§ Instruction: Find every line below that contains the string "list", and copy each of those lines in full. Treat uppercase and lowercase as different.

§ Extracted entries:

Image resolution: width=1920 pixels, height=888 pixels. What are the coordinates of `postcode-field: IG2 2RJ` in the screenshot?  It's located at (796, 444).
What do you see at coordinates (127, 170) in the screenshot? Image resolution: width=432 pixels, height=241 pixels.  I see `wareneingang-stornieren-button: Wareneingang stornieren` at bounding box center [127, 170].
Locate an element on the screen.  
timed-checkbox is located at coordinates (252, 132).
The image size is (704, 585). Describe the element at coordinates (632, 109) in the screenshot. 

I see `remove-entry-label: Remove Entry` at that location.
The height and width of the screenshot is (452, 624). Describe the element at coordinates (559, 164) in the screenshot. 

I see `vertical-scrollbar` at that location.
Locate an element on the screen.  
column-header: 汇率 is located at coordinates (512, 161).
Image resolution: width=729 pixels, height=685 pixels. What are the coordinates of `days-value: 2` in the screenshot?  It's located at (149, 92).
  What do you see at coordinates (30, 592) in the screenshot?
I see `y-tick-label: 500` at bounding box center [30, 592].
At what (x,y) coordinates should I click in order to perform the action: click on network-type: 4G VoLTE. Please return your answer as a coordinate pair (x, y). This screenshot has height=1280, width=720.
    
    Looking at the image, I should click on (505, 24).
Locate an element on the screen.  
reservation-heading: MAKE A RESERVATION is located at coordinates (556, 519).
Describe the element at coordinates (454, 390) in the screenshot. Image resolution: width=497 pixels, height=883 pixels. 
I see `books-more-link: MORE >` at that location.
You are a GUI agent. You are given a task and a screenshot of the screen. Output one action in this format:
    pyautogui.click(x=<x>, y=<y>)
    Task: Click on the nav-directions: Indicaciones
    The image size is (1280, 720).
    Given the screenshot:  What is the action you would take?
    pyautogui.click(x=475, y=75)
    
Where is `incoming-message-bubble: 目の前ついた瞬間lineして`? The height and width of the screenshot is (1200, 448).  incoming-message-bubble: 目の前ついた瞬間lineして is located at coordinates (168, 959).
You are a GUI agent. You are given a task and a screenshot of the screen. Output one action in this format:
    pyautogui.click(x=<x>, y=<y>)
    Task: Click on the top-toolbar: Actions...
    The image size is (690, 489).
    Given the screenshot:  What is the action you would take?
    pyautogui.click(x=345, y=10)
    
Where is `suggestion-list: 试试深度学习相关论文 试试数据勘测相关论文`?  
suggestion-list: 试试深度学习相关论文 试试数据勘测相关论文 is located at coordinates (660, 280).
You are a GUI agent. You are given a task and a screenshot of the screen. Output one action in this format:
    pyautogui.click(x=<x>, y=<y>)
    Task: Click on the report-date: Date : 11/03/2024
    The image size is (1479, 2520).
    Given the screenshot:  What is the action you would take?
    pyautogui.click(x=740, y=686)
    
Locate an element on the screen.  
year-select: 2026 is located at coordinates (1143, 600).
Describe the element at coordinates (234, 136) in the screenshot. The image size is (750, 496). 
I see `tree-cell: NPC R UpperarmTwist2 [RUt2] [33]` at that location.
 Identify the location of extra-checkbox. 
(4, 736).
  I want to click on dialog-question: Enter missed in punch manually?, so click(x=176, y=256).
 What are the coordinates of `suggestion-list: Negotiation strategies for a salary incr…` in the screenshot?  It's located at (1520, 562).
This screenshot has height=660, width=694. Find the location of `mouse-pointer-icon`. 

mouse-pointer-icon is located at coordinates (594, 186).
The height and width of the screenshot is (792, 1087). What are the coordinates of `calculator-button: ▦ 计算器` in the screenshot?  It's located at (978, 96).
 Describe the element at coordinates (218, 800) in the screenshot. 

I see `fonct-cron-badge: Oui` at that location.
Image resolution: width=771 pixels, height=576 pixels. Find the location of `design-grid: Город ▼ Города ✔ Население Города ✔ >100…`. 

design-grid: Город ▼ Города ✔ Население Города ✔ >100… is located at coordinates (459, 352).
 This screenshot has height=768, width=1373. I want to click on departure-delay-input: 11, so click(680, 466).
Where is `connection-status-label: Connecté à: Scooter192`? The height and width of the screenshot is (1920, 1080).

§ Answer for the task:
Where is `suggestion-list: 试试深度学习相关论文 试试数据勘测相关论文`?  
suggestion-list: 试试深度学习相关论文 试试数据勘测相关论文 is located at coordinates (660, 280).
 What are the coordinates of `suggestion-list: Negotiation strategies for a salary incr…` in the screenshot?  It's located at (1520, 562).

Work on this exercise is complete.